The code looks correct. It is correct, for sequential requests. The bug only appears when requests interleave in just the wrong way.
Property-based testing normally means: generate random inputs, check that some property holds. For race condition testing, the "random input" is the ordering of async operations.
The fast-check library has a scheduler that controls when promises resolve. Instead of letting the JavaScript runtime decide the order, you yield that control to the scheduler. It tries different orderings, looking for one that breaks your test.
When it finds a failure, it gives you the exact sequence of operations that caused the problem. You can see precisely which interleaving broke your invariant.
The key is wrapping your database operations so they yield to the scheduler. Each operation gets a label, and when the test fails, you see exactly which interleaving broke your property. This is a minimal reproducer—you can trace through the sequence and understand exactly what happened.
Let me walk through one example in detail. I chose this one because the code looks correct—it uses all the right patterns—and yet still fails.
Idempotency keys prevent duplicate operations. The client sends a unique key with each request. If the server has seen that key before, it returns the cached result. If not, it processes the request and caches the result for future replays.

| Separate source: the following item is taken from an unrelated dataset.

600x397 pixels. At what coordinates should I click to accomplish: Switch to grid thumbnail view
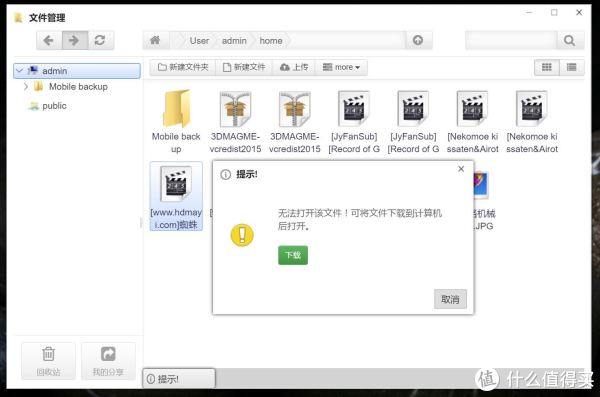point(546,67)
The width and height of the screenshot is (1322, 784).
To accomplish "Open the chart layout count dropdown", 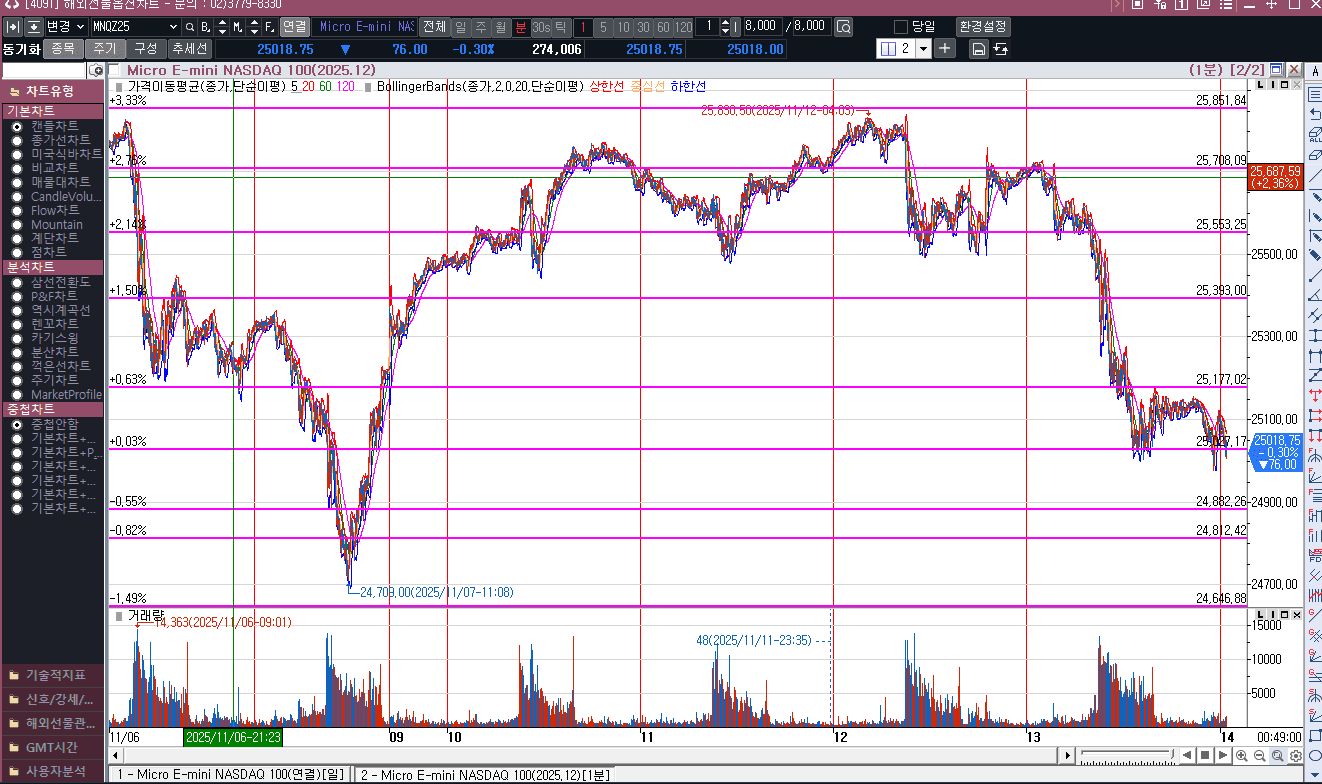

Here's an implementation that uses a retry loop with conditional writes:
const processPayment = async (db, idempotencyKey, payload) => {
const key = `idempotency:${idempotencyKey}`;
for (let attempt = 0; attempt < MAX_RETRIES; attempt++) {
// Check if we've already processed this key
const existing = await db.get(key);
if (existing) {
if (deepEqual(existing.payload, payload)) {
return { ...existing.result, wasReplay: true };
}
throw new Error('Idempotency key reused with different payload');
}
// Try to claim this key atomically
const claimed = await db.conditionalSet(key, { payload });
if (claimed) {
// We won - process the payment
const result = await chargeCard(payload);
await db.set(key, { payload, result });
return result;
}
// Lost the race - retry
}
throw new Error('Failed after retries');
};
This code looks solid. We read first to handle the common case. We use a conditional write to claim the key atomically. If we lose the race, we retry—looping back to re-read and check if it's now a replay. An agent might write exactly this—it's following all the best practices.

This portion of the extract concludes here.